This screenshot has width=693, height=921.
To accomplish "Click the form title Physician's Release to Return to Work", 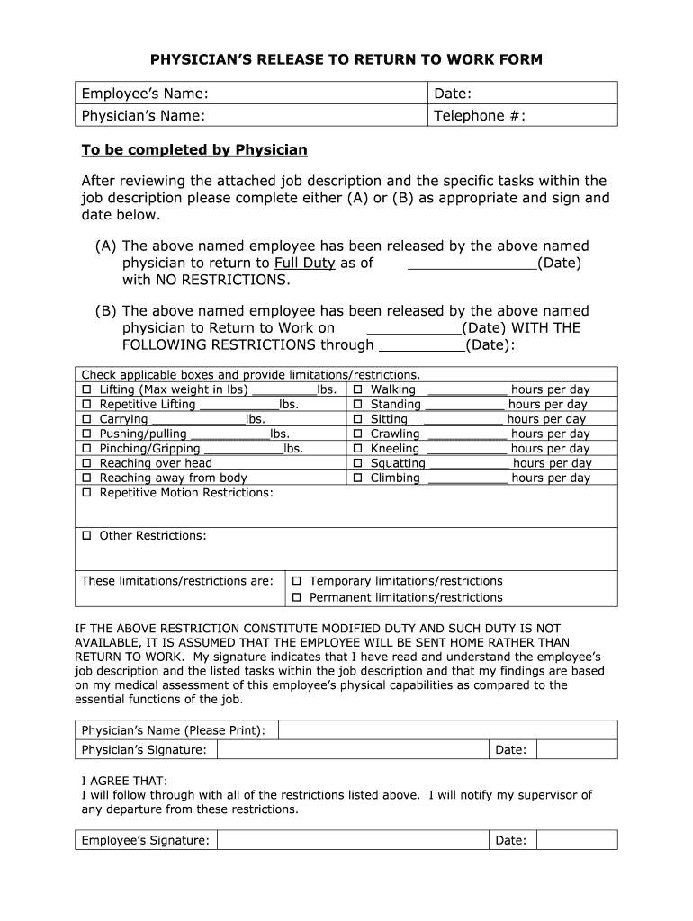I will click(x=346, y=60).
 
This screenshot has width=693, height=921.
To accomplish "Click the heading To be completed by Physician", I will click(x=194, y=149).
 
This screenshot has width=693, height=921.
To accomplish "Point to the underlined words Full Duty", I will click(x=305, y=264).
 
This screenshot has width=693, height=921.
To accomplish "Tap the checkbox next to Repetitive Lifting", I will click(x=87, y=405).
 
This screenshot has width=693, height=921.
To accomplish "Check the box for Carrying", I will click(x=87, y=419).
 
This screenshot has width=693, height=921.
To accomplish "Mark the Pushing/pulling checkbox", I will click(x=87, y=434).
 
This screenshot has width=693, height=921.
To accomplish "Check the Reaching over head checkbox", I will click(x=87, y=463).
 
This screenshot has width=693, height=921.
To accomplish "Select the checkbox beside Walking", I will click(x=357, y=389).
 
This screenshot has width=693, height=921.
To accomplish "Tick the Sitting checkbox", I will click(x=357, y=419).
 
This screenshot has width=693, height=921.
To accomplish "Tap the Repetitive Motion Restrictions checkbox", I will click(x=87, y=493).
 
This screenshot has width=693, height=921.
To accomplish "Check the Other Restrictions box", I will click(x=87, y=536).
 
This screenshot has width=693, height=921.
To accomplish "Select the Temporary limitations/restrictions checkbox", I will click(x=297, y=581).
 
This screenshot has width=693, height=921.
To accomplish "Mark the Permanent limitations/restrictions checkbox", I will click(x=297, y=597).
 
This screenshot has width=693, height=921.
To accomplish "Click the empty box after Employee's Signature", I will click(x=353, y=840).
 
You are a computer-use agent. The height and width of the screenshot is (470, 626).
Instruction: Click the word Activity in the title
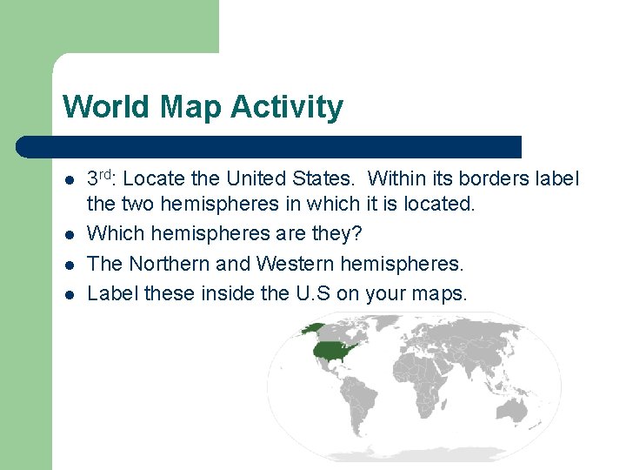(287, 108)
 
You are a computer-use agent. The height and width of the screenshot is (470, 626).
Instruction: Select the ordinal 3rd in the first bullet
(103, 178)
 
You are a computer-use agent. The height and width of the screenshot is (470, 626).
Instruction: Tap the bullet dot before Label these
(69, 294)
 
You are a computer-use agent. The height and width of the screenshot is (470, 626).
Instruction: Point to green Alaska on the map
(310, 329)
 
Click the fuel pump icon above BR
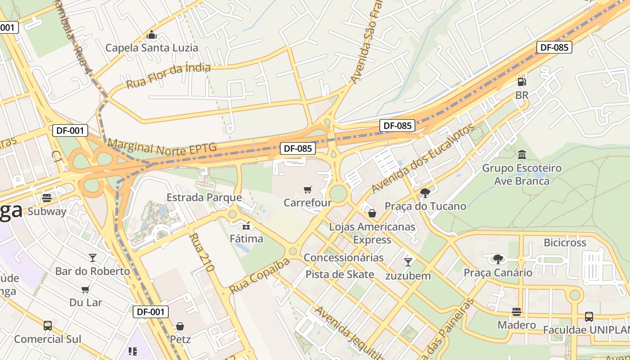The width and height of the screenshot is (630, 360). coord(522,82)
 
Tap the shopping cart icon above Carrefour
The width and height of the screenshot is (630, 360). coord(308,189)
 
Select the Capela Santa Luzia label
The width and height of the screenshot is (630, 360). coord(152,48)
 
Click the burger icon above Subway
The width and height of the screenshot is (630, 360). coord(47,198)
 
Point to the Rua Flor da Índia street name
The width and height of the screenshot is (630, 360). coord(168,76)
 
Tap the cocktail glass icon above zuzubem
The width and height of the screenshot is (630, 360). coord(408,262)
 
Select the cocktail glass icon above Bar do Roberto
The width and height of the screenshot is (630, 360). coord(93,257)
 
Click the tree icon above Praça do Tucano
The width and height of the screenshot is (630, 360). coord(425,193)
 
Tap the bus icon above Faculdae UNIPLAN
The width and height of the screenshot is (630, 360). coord(589,316)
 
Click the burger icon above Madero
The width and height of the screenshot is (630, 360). coord(517,311)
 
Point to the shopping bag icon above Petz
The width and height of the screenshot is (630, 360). coord(180,326)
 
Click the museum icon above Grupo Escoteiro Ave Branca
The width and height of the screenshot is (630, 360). coord(522,155)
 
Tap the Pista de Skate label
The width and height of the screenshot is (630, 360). coord(340,274)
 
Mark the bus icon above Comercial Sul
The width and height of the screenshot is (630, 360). coord(48,325)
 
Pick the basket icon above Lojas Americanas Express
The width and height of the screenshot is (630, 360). coord(372,213)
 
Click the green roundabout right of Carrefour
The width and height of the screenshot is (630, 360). coord(338,194)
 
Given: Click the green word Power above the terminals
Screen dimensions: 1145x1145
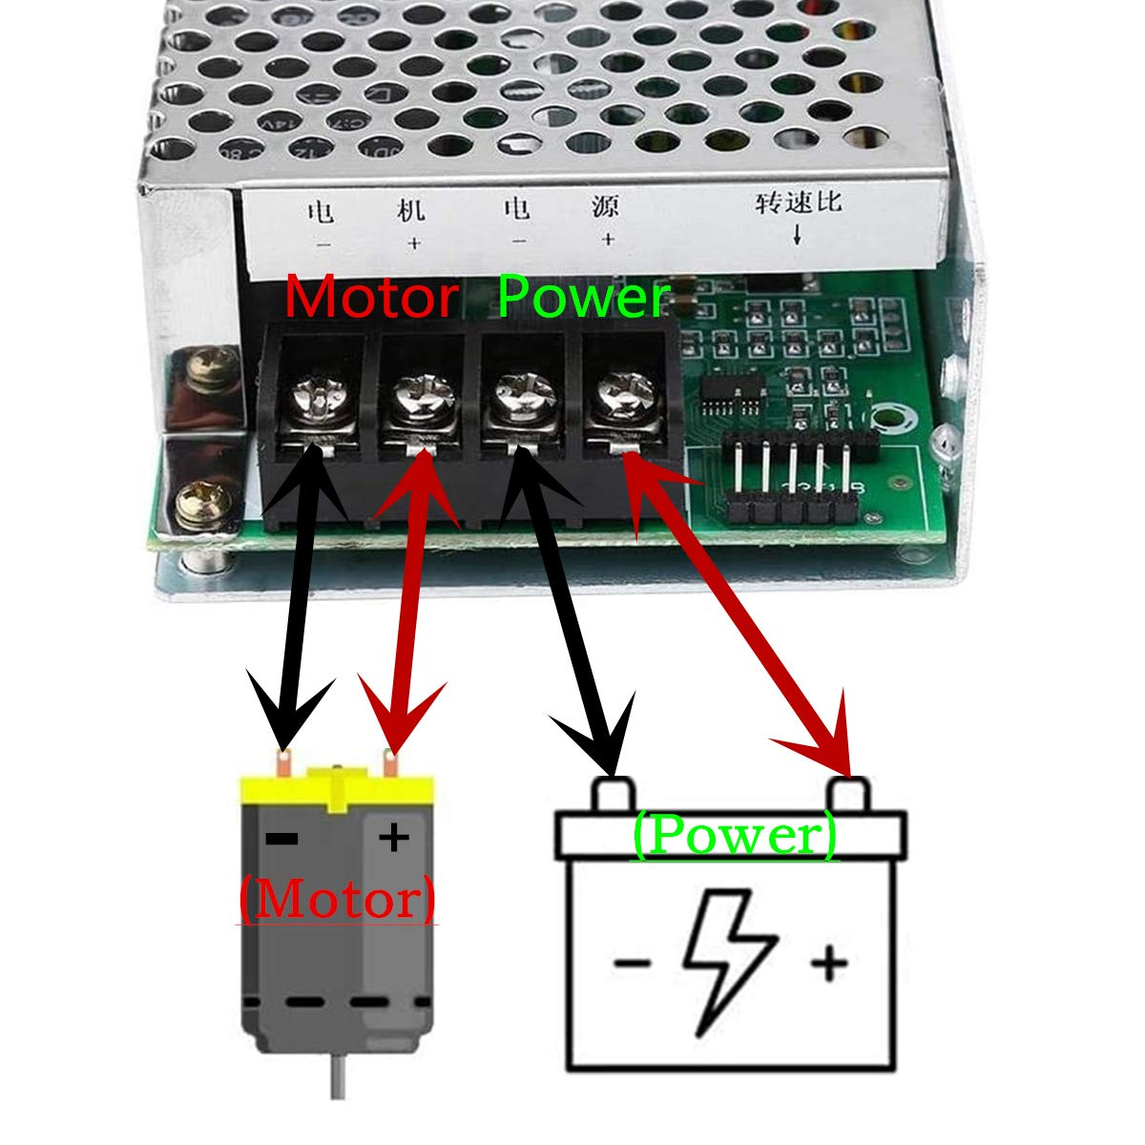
◇ ◇ ◇
* **Required work**
Copy the listing word for word, starting with the line that contains "Tap the Pista de Skate label" and going on through the line that contains "(630, 360). coord(372,213)".

* **Exercise solution**
Tap the Pista de Skate label
The width and height of the screenshot is (630, 360). coord(340,274)
 
Mark the bus icon above Comercial Sul
The width and height of the screenshot is (630, 360). coord(48,325)
 
Pick the basket icon above Lojas Americanas Express
The width and height of the screenshot is (630, 360). coord(372,213)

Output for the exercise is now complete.